Eine Frau stürzte in einer Disco wegen einer Getränkepfütze – und zog sich Knochenbrüche zu. Haftet die Betreiberin für die Verletzungen? Ja, hat das Oberlandesgericht Karlsruhe entschieden.
Tanzfläche einer Disco: »Anordnungen zur Kontrolle und Reinigung des Tanzbodens«

Tanzfläche einer Disco: »Anordnungen zur Kontrolle und Reinigung des Tanzbodens«

Foto: Nicolas Balcazar / EyeEm / Getty Images

Wer eine Disco betreibt, muss die Tanzfläche regelmäßig auf Getränkepfützen und Scherben kontrollieren – sonst könnte es teuer werden.

Das Oberlandesgericht Karlsruhe hat die Betreiberin einer Disco im Neckar-Odenwald-Kreis zur Erstattung von Behandlungskosten und Krankengeld in Höhe von rund 37.000 Euro verurteilt. Laut Gericht  war eine Besucherin im Dezember 2017 in einer Getränkepfütze ausgerutscht und hatte sich verletzt.

Wegen mehrerer Knochenbrüche musste sie zwei Wochen im Krankenhaus bleiben und mehrfach operiert werden. Ihre gesetzliche Krankenversicherung verklagte die Disco auf Schadensersatz. In erster Instanz scheiterte die Krankenkasse.
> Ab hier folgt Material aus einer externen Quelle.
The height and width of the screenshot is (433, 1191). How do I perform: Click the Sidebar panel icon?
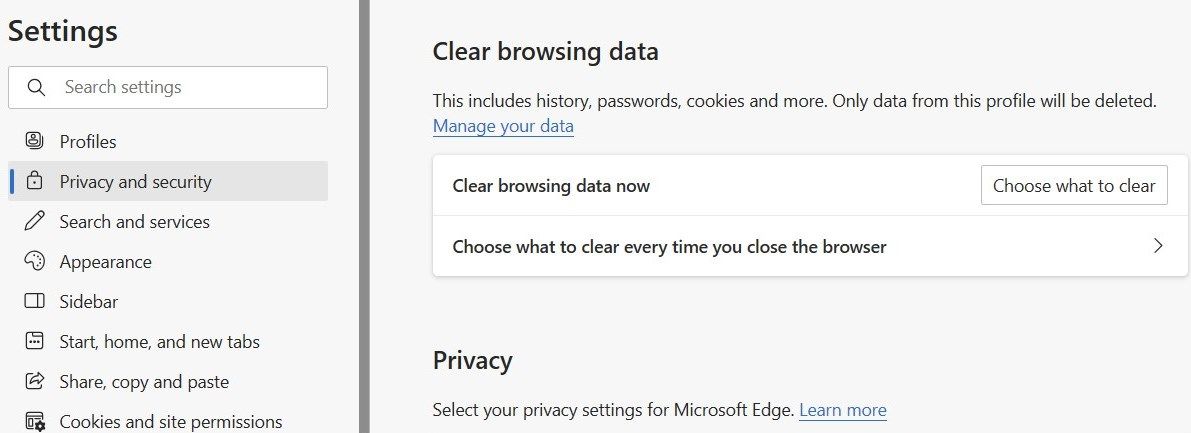(x=35, y=301)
Die »Gefahren« des Tanzens

Doch das Oberlandesgericht entschied anders. Die Disco-Betreiberin habe nicht beweisen können, dass sie ausreichende »Anordnungen zur Kontrolle und Reinigung des Tanzbodens« getroffen habe, befand das Gericht. Ein Mitarbeiter sollte demnach zwar die Tanzfläche von der Bühne aus im Blick behalten. Die Einzelheiten des Fußbodens habe er aber so nicht erkennen können.

Die Disco-Betreiberin müsse die sich beim »Tanzen ergebenden Gefahren« in »zumutbarer Weise« gering halten. Der Senat führte dazu aus: »Das kann zwar nicht bedeuten, dass ständig ein Mitarbeiter mit einem Bodenwischer über die Tanzfläche läuft, um Getränkepfützen oder Scherben zu beseitigen«. Allerdings sei »eine effektive Kontrolle des Fußbodens in gewissen Zeitabständen« notwendig.

Das Oberlandesgericht hat keine Revision gegen das Urteil zugelassen. Dagegen kann die Betreiberin des Tanzlokals Beschwerde einlegen.